Leaky home owners just want the rot to stop."Who is to blame? Everyone involved, starting with the BIA," says action group secretary Di Hall. "They were the body that oversaw and authorised building standards and practices, and oversaw councils and certifiers who issued code compliance certificates.
"Of course, architects, builders and local bodies also have to take their share of responsibility and should be made to pay."
Many argue that the Government has alternatives without admitting liability - or waiting for the courts to decide.
Options include interest-free or suspensory loans, or a no-fault compensation scheme. A beefed-up weathertight service could then pursue liable parties, removing the onus of proof from innocent homeowners.
Prendos director Greg O'Sullivan, an early leaky homes whistleblower, says the Government and councils could team up to offer suspensory loans (repayable when the house is sold) to owners who agree not to sue.
Chris Carter says the Government is working on a better deal for homeowners - but is not yet willing to accept liability.
"As a minister, I have a responsibility to all taxpayers and it would be completely irresponsible to accept liability ahead of a court ruling."
He says if the Government review identifies alternatives, the liability issue "may end up being not that relevant".
But first, he says, a major scoping exercise is needed to uncover the size of the problem - a recommendation of the Hunn Report which has not been acted on.
The excuse: "A lot of people are reluctant to admit they have leaky home issues because they want to flick their house off, while councils are nervous about [the numbers] because of liability relating to building consents."
How long will the review take? "It's a long process. We have to know how big the problem is, how much it will cost and what our options are. I have asked for urgency."
Carter says he's concerned to find out whether homes are being repaired following awards or being adequately repaired by builders who settle "out of court".
He has a responsibility as minister to ensure a quality housing stock and it's a concern that people are living with damp and rot.
Smith says weathertight service decisions have already provided a clear profile of the most vulnerable homes. "We should be going over every building permit that meets that high-risk profile and checking the homes.
"I'm worried about multi-unit developments where you have 25 people on a balcony at a 21st and you have another Cave Creek tragedy."
That's a line Greg O'Sullivan tried on the BIA in 1999.
True extent of crisis yet to be revealed
How big is the problem? Three years after the Hunn inquiry recommended a full stocktake of suspect homes, it's possible only to estimate.
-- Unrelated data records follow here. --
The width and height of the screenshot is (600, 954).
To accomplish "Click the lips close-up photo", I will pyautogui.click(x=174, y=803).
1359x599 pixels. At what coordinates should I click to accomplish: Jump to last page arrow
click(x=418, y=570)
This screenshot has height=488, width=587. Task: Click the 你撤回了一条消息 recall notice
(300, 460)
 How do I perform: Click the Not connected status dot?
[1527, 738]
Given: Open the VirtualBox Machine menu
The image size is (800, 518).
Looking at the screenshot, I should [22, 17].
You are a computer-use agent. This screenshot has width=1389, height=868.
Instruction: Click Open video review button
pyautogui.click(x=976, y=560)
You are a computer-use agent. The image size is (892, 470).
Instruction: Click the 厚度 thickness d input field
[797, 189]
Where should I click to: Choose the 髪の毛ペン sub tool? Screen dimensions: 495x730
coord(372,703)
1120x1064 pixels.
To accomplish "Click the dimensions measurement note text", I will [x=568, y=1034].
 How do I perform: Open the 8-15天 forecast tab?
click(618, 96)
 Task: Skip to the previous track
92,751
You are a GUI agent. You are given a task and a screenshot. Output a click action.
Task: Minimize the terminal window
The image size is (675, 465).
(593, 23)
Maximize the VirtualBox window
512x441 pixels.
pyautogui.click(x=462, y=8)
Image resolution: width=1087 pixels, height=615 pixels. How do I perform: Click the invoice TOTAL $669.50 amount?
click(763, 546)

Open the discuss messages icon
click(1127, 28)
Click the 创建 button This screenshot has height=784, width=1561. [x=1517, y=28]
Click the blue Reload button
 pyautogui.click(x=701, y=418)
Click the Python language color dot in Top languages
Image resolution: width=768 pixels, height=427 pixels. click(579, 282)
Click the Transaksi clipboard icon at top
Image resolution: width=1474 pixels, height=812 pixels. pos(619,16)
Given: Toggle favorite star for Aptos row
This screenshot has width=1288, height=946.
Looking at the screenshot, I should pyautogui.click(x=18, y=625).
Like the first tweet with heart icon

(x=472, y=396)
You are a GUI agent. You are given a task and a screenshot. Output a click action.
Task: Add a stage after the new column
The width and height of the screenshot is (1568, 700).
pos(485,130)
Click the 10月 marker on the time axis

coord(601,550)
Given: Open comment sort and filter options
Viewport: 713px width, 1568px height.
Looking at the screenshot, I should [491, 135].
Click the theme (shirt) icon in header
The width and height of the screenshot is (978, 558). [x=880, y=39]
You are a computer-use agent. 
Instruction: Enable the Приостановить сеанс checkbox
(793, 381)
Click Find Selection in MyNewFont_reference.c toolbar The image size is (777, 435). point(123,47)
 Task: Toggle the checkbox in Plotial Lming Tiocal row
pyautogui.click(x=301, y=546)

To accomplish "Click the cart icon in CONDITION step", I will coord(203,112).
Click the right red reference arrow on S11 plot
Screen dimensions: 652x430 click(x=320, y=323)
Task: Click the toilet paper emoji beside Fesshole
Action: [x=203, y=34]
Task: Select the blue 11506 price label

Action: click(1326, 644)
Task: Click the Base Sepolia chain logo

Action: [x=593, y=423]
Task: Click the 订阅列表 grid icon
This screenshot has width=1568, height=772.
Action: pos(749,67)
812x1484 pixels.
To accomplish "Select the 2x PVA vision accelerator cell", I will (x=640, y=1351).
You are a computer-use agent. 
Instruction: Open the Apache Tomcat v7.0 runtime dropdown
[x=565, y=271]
National's Nick Smith says 10,000 homes are faulty and it will cost $1 billion. Building surveyors Prendos say it's at least double that number and the crisis has yet to peak. Prendos director Greg O'Sullivan reckons the repair bill could reach $5 billion.
The Government points to the 3000 claims lodged with the Weathertight Homes Resolution Service. At least as many are going through the courts - one Auckland law firm alone has 3000 clients on its books.
But thousands have yet to take either option. Some may not yet be aware they have a leaky home. It can be an insidious problem. "Places can look pristine," says O'Sullivan. "People are told to look for mould but it's hidden."
He says problems are beginning to show in 12- to 15-year-old houses which are outside the 10-year limit on claims.
It's suspected that many owners aware of problems are onselling if the rot is hidden or after bandaid repairs.
Up to a quarter of owners whose homes are assessed by the weathertight service do not proceed with a claim. Because the process is confidential, no one knows whether - or how well - these homes are repaired.